“Diez años más tarde murió de fiebre de los pantanos, pero Alejandría ya era un centro de la cultura griega. Con el desmembramiento del imperio alejandrino, Egipto y la nueva ciudad cayeron en manos de Ptolomeo de Macedonia, uno de los más sabios entre los allegados de Alejandro. Ptolomeo creo el Museo de Alejandría, la primera universidad del mundo, y la gran Biblioteca de Alejandría. Todas las ramas del conocimiento prosperaron, pero la escuela de medicina atrajo a los estudiantes más prometedores del mundo entero. Por primera y única vez en la larga historia del hombre, la anatomía se convertía en la piedra angular de la ciencia, y durante los trescientos años siguientes se practicó a gran escala la disección del cuerpo humano.
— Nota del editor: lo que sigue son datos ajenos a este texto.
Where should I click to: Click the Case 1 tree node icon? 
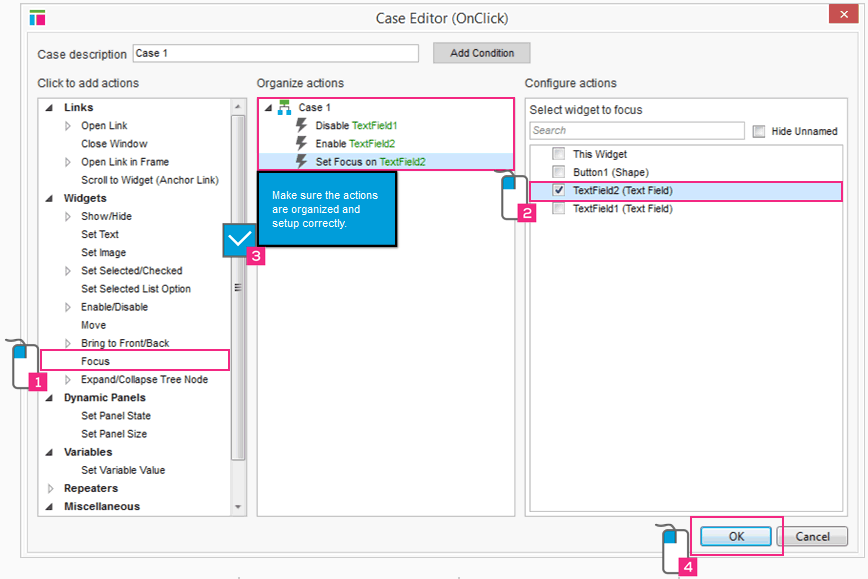283,108
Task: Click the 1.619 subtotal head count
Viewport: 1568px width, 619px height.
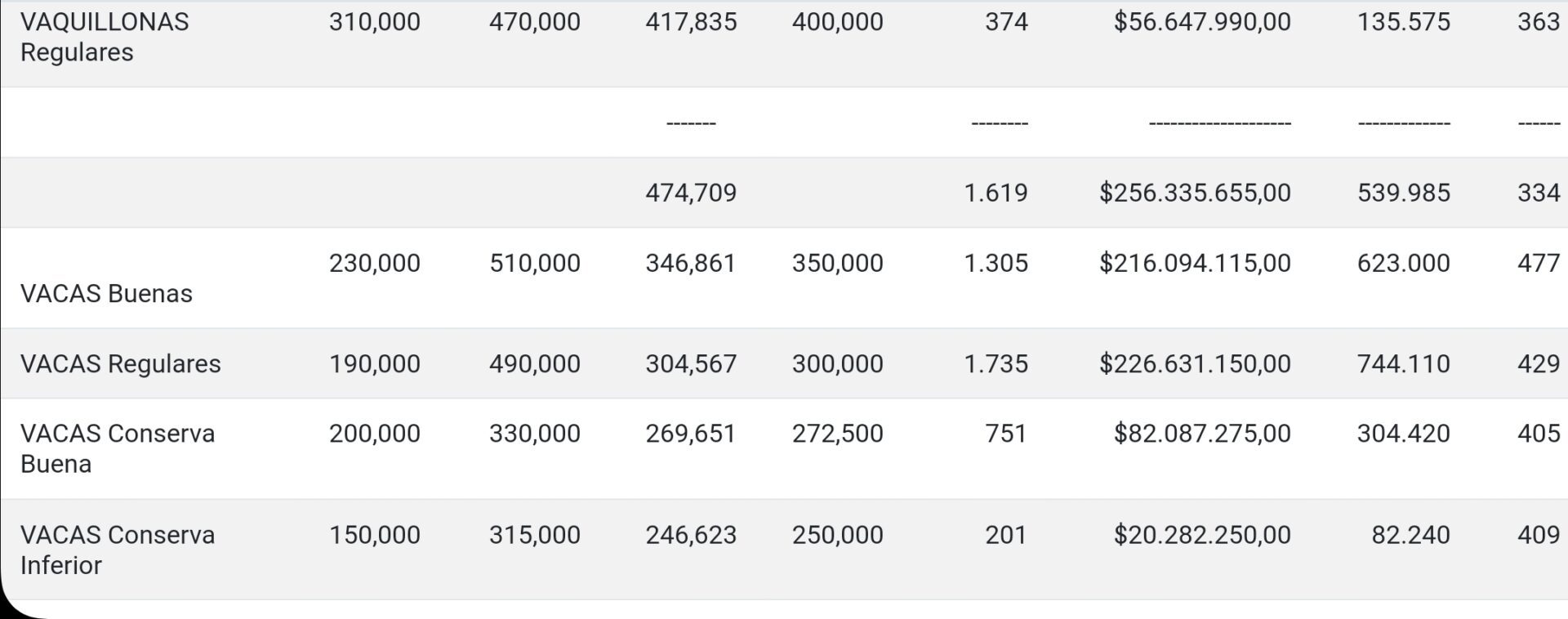Action: click(995, 193)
Rob se inclinó hacia delante, ansioso.
– Entonces, ¿es posible leer sus descripciones de las enfermedades que afectan a los órganos internos?
Yussuf meneó la cabeza.
– Los libros de tan magnífica biblioteca se perdieron cuando las legiones de Julio Cesar saquearon Alejandría treinta años antes del inicio de la era cristiana. Los romanos destruyeron casi todos los escritos de los médicos alejandrinos. Celso reunió lo poco que quedaba e intentó conservarlo en una obra titulada De medicina, pero sólo hay una breve mención de la destemplanza asentada en el intestino grueso, que afecta principalmente la parte donde menciona que estaba el ciego, acompañada por una violenta inflamación y vehementes dolores, en especial del lado derecho.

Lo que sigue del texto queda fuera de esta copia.